三越伊勢丹グループでは、屋上緑化や養蜂・ファーム活動を通じて、生物多様性保全に取り組んでいます。
養蜂
岩田屋三越では、2017年度より従業員が主体性をもって生産から商品開発・宣伝・販売と一連のマーチャンダイジングに携わることで地域と絆を深め、生産地の現状や課題を知り接客販売に生かす活動、「岩田屋三越ファーム」プロジェクトを開始。2018年度はお茶の栽培と屋上養蜂、2020年度は栗の栽培も新たにチャレンジし、食を取り巻く環境と生物多様性について、お客さまに関心を持っていただくきっかけとなっています。
接客の中でお話しする田植えや草刈りの苦労話しなども、食を取り巻く環境と生物多様性について関心を持っていただくきっかけになっています。
2018年度からスタートした福岡県筑後市で”八女茶づくり”に加え、2020年度からは八女茶発祥の地である福岡県八女市黒木町笠原地区での生産にもチャレンジしています。
標高約300メートルの山の斜面を活かした笠原地区の茶畑は、水捌けが良く日当たりも良好。反面、作業がしにくく手入れの難しさも特徴のひとつで、放っておくと山全体に雑木や雑草が生い茂り、日当たりや風通しが悪くなることで、多様な生物が生息する環境ではなくなります。
岩田屋三越ファームの茶畑は、下草刈りや周辺の木々を整えたりと人の手を加えることで、日光が程よく地面に届き、風で空気が行き交う環境を保つことで、さまざまな生物が育まれる場となっています。
2017年、福岡三越開店20周年プロジェクトとしてスタートした屋上養蜂は、2018年度から「岩田屋三越プロジェクト」として活動しています。
九州最大の商業集積地区である天神で行う屋上養蜂は、人や昆虫・植物など、さまざまな生き物が力を合わせることで生まれる自然の恵みを実感する取り組みです。
2020年度から、新たに熊本県菊池市で栗の栽培を開始しました。
8月下旬に実施した栗の収穫では、気温35度を超える猛暑の中での作業となりました。暑さで体力の消耗が激しく、改めてモノづくりの厳しさを感じるとともに、猛暑の中でも活発に動く数々の昆虫や小動物の存在を感じながらの作業となりました。
日本橋庭園
屋上緑化の取り組み(伊勢丹新宿本店、三越日本橋本店、三越銀座店 )
2019年5月にオープンした日本橋の屋上庭園も含め、すべて「SEGES(シージェス)都市のオアシス※」に認定されています。
伊勢丹新宿本店「アイ・ガーデン」は、人間と動植物が共存していた里山の雑木林をイメージして作られた広さ2,050㎡の庭園です。

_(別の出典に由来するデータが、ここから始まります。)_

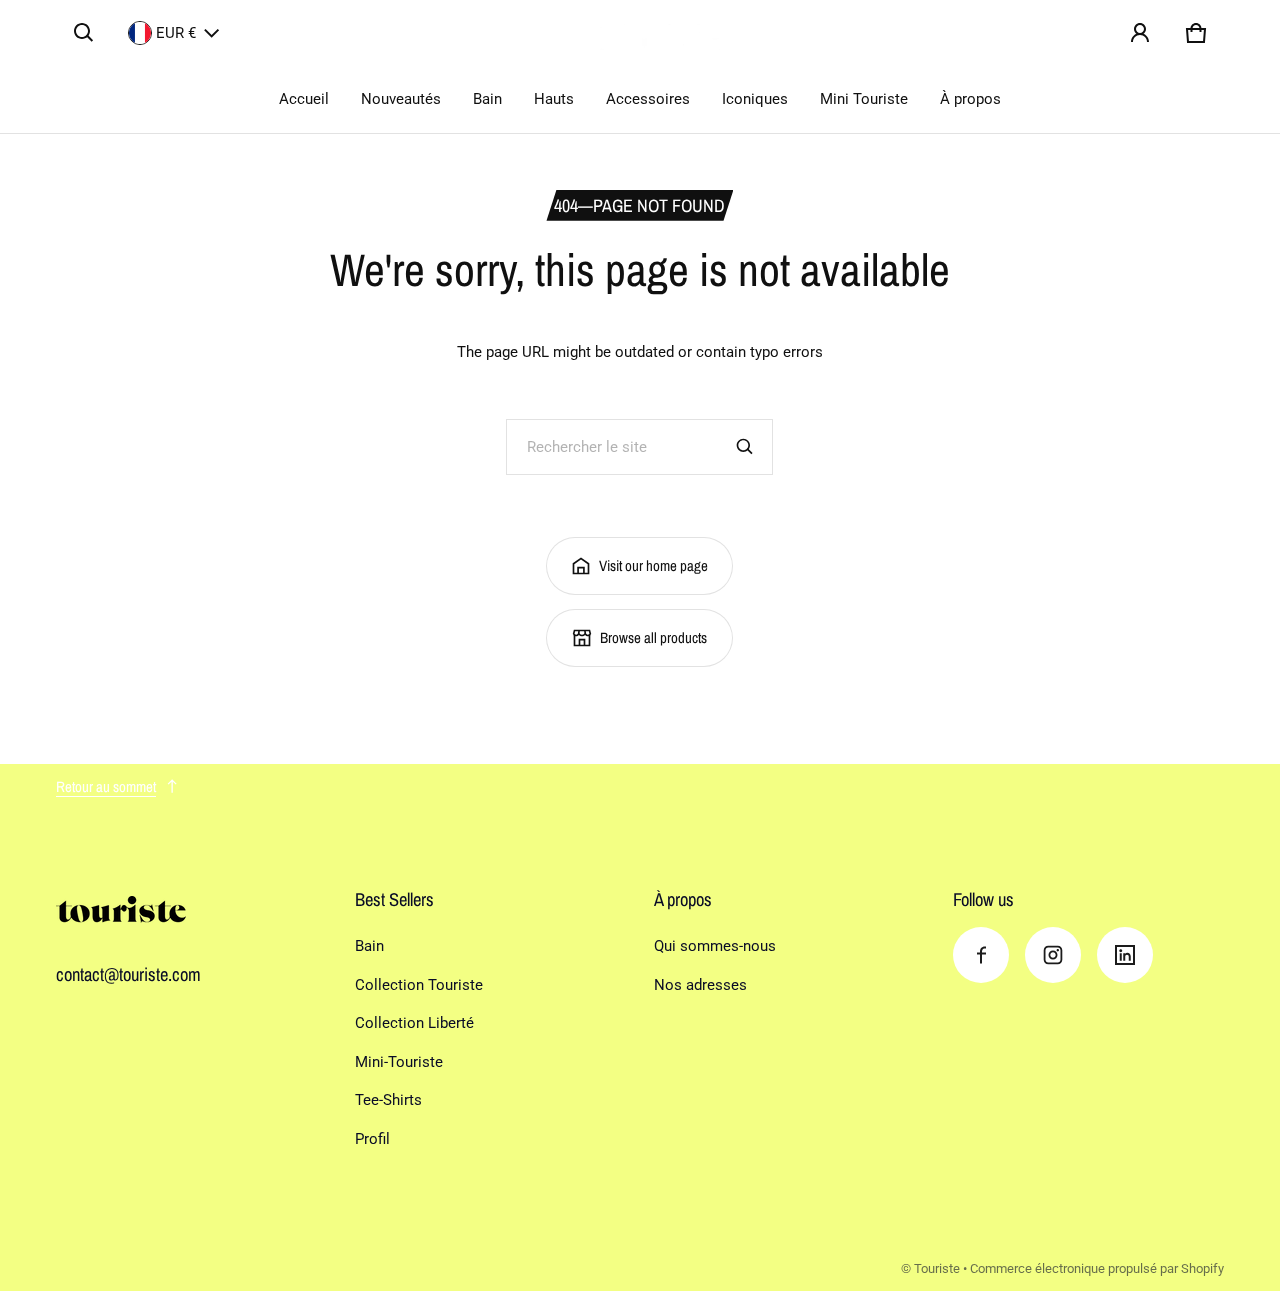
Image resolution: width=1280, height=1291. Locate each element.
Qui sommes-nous (715, 946)
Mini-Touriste (399, 1062)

春・夏・秋の3つのゾ-ンに、約350種の季節の植物が植えられています。
三越銀座店「銀座テラス」は、銀座を訪れるすべての方に憩いと癒しの場を提供し、「自然と触れ合い、自然と親しむ」をテーマにした公共空間。芝生広場や四季の草木が広がる「テラスガーデン」、近隣の小学生が苗植え~収穫までを行う「テラスファーム」があり、飲食や子供の休憩スペース等も充実しています。
三越日本橋本店の『日本橋庭園』は、「集いの広場」「季節を映す水辺」「遊びの野原」「鎮守と伝統の杜」「四季の森」の5つのゾーンで構成されます。
くわしくは こちら をご覧ください
屋上緑化により、①表面の温度上昇の抑制効果 ②省エネ効果 ③空気の清浄・ヒーリング効果のほか、周辺緑地をエコロジカルネットワークでつなぐ効果があり、生物多様性にも貢献しています。アイ・ガーデンではサーモグラフの実験や、生態系サービス(生物多様性がもたらす恵み)効果に関する調査により、都市の生物多様性保全が、生物だけではなく人の生活環境向上にも役立つことを検証しています。また、植物の光合成により年間約7t-CO2を吸収すると試算しています。
サーモグラフカメラで撮影。緑化部分の温度が低いことがわかる
太陽光パネルも設置しており、年間発電量は約6万kWh、年間23トンのCO2削減効果があります。 都心の屋上にある開放的な芝生広場や植物は訪れる人々を癒し、お子様連れのお客さまも安心して遊ばせることができる場所として認知されています。